Lifestyle Adjustments
- Diet: Lack of essential nutrients, especially iron (due to anaemia) and vitamin D and B (including B5, B6, and B7 or biotin), can affect hair health. Maintaining a healthy diet for your hair that is rich in vitamin A, vitamin D, omega-3 fatty acids, and zinc is extremely important.
- Stress Management: Telogen Effluvium is a condition where a sudden, temporary loss of hair occurs due to situational stress (illness, hormonal changes, physical or mental stress), causing a large number of hair follicles to enter the telogen (resting) phase of the hair growth cycle. This means the follicle is dormant and the hair shaft is not actively growing, resulting in diffuse thinning across the scalp.
- Hair Care: Women are generally more likely than men to frequently style and change their hair, which often involves the increased use of hair products and heat styling tools. Additionally, tight hairstyles such as braids, cornrows, or ponytails can contribute to a condition known as traction alopecia. This occurs when constant tension and pulling on the hair cause damage to the hair follicles, leading to hair loss, particularly in areas under the most strain.
Other Types of Hair Loss in Women
While androgenetic alopecia is the most common, women can experience other types of hair loss:
- Telogen Effluvium (TE): Typically catalyzed when the body goes through a traumatic event such as major surgery, childbirth, or suffers from malnutrition. Experience of trauma can cause hair follicles to transition from the “rest” phase (telogen) to a shedding phase resulting in hair loss. Other stressors include certain types of medication or environmental exposures.

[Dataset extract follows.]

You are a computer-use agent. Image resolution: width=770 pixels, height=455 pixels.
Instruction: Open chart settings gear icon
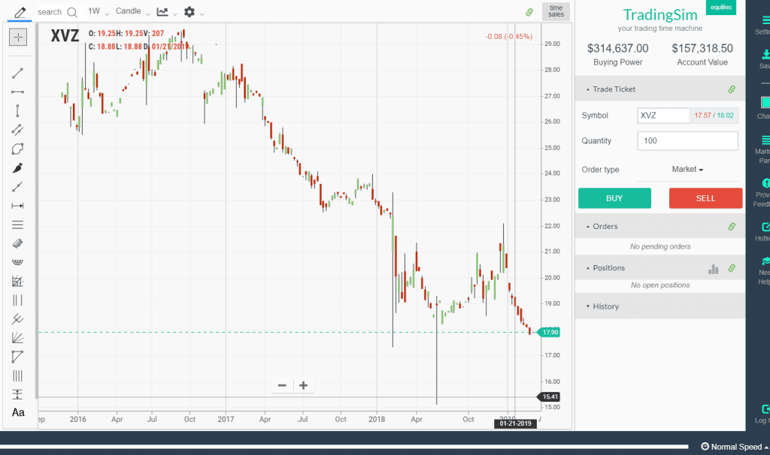click(189, 12)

- Anagen Effluvium: A form of hair loss that occurs when something inhibits the hair follicle’s metabolic activity. Commonly associated with chemotherapy, this type of effluvium hair loss affects hairs in the active or anagen phase.
- Traction Alopecia: Caused by hairstyles inflicting trauma on the hair follicles.
- Alopecia Areata: An autoimmune condition where the body’s immune system attacks healthy hair follicles, causing hair to fall out and preventing new hair from growing.
- Tinea Capitis: A fungal infection of the scalp that’s a common cause of hair loss in children.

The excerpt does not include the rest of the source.